All 72,000 people receiving care under Home Care Packages (HCP) will be switched to a new model, Consumer Directed Care (CDC), in a dramatic shift that has divided recipients and peak bodies. Under CDC packages, the recipient will have much more choice about how their care is delivered.
They will be told how much their package is worth and they will have the ability to negotiate with their care provider about what kind of care they receive from the package.
Lois Lovedee (R) and her mother Reta are concerned the change to CDC will mean reduced care.
In Adelaide, 77-year-old Richard Hicks is already part of the change underway. His care provider has already started transitioning to CDC packages, and he could not be happier.
"It feels [like] a very personal involvement," Mr Hicks said.
Under his CDC package, Mr Hicks can decide how his care is delivered.
That means he can choose how much time a care worker spends working with him on exercise, or on walks in his favourite park.
Last year, he even "banked" hours, cutting back on care for several weeks so he would have enough hours left for a week of respite care.
That allowed his wife to take a break from her care role and head out of town.
He said he appreciated the opportunity to negotiate those arrangements with his care provider.
"We can raise issues, and discuss them and resolve them," he said.
Although peak bodies such as the Council on the Ageing and Carers Australia support the change to CDC, some of those now on HCP are worried they will lose out in the changeover.
Lois Lovedee said she was worried about the new program, after her provider told her that she and her 99-year-old mother Reta, whom she takes care of, would face sharp cuts under the CDC.
Under their current Home Care Package, care workers come three times a day to lift Reta out of bed and help move her into the bathroom, but Ms Lovedee said she has had "a lot of sleepless nights" over the new program.
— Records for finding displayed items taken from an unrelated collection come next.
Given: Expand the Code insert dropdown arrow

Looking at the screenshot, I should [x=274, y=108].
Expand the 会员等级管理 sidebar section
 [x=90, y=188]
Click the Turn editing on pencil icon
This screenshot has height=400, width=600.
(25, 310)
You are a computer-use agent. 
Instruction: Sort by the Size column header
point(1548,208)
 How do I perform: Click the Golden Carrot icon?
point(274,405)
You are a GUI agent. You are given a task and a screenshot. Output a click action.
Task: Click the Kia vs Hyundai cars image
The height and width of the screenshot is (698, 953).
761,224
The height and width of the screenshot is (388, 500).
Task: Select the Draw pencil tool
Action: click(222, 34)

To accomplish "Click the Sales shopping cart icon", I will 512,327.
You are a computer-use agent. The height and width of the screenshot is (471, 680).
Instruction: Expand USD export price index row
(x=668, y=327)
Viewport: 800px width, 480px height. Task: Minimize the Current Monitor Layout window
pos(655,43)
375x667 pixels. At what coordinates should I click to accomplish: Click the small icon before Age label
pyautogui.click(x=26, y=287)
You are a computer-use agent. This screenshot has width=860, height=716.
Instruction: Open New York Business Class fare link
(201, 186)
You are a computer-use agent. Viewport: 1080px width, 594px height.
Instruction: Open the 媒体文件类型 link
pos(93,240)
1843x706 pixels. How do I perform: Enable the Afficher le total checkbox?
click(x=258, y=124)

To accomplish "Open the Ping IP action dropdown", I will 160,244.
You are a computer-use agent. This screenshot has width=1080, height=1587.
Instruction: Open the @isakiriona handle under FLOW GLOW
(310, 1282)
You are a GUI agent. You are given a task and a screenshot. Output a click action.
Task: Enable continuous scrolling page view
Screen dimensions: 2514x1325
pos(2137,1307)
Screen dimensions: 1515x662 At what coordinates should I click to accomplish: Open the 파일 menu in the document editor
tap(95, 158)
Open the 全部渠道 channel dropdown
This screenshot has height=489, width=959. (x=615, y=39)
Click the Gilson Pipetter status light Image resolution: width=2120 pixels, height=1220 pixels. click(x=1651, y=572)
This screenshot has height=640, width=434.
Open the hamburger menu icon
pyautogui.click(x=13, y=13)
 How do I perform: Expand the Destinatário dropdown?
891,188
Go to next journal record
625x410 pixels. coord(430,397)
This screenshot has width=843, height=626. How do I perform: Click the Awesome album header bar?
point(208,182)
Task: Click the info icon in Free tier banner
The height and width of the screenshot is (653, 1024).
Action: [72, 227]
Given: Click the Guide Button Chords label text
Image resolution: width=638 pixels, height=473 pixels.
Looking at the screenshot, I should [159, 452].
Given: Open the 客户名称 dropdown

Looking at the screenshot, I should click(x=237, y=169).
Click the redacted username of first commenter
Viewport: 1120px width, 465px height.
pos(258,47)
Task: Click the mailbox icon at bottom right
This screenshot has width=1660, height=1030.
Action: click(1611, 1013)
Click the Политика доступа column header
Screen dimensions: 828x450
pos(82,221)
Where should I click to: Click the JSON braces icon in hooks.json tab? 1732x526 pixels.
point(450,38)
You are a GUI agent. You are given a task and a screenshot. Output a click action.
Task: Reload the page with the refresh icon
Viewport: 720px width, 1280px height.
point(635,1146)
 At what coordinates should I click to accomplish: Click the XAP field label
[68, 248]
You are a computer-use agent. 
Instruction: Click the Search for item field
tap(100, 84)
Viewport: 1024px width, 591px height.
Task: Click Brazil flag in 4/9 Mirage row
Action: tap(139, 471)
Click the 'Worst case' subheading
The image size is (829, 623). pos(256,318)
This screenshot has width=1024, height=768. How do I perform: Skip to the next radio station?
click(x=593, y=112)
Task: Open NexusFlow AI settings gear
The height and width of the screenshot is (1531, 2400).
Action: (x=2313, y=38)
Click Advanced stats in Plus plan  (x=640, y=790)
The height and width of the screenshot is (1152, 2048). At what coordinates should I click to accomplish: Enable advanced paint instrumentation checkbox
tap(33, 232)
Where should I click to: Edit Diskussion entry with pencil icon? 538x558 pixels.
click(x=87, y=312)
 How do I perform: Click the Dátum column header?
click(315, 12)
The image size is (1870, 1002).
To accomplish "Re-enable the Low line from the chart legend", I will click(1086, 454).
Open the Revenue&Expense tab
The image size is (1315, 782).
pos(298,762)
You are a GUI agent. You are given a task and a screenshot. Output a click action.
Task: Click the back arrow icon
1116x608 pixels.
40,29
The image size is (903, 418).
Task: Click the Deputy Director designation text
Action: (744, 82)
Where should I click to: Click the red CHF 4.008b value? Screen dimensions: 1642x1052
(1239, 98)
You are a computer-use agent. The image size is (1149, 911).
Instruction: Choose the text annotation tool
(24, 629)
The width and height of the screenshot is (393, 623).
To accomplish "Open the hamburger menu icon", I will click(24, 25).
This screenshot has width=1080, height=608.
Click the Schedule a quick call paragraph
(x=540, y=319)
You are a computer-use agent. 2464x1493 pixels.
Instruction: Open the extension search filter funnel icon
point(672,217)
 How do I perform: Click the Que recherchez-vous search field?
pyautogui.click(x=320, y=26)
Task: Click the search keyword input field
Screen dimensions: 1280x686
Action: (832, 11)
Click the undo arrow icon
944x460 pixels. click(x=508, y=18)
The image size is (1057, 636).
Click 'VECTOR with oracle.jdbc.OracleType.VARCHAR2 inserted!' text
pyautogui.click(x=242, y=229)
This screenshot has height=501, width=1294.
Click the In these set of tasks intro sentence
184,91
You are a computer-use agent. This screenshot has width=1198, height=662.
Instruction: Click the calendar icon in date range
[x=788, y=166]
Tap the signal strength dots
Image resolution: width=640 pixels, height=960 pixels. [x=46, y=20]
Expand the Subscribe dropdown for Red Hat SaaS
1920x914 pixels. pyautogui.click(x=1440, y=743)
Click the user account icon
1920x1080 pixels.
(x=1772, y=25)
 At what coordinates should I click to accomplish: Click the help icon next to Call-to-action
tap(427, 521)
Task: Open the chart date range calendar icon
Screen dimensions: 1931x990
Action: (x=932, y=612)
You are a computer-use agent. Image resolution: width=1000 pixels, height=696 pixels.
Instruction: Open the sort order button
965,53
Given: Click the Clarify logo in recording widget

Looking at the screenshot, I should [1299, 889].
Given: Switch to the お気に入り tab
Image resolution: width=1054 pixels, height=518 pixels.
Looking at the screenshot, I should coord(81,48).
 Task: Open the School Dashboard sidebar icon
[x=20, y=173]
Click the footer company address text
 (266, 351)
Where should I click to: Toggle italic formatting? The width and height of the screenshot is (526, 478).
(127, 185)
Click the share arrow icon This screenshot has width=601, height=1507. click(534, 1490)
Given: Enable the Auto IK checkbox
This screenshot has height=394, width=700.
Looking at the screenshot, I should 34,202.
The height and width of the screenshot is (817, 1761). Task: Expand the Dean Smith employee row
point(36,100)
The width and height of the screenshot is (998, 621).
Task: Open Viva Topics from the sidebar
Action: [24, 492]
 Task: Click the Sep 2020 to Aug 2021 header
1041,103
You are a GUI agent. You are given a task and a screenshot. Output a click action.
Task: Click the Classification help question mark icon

"I always thought we were comfortable," she said.
"I never thought we'd be worrying about money to look after my mother in her own home."
'No-one on a HCP will be worse off'
The Minister responsible for Aged Care, Senator Mitch Fifield, says the Government is confident most recipients will welcome the shift to CDC.
"I think when the individual has the opportunity to say what they want, they get a better outcome," he said.
Senator Fifield said no-one currently on a HCP would be worse off.
"Where an individual says to a provider 'I just want to keep what I've got', then that's what will happen," he said.
Groups like the Combined Pensioners and Superannuants Association (CPSA) said the shift to CDC had ignored one key issue — cross-subsidisation.
Currently, because care packages are combined into big "blocks" of recipients, some recipients with less intense packages essentially subsidise those who need more intensive in-home care.
"From the 1st of July the funding will go to the individual," CPSA's Charmaine Crowe said.
"What that means is those higher needs clients will have to reduce their services because the funding available is insufficient."
The result for Ms Lovedee and her mother is a drop from 19.5 care hours a week to 9.5 hours a week — a 10-hour-a-week reduction.
Their care provider has also told them the cost of paying to maintain the level of care they have now would be $1,500 per week — or $78,000 per year.
Ms Lovedee said it was more than they could afford.
"I suppose you start selling the furniture," she said.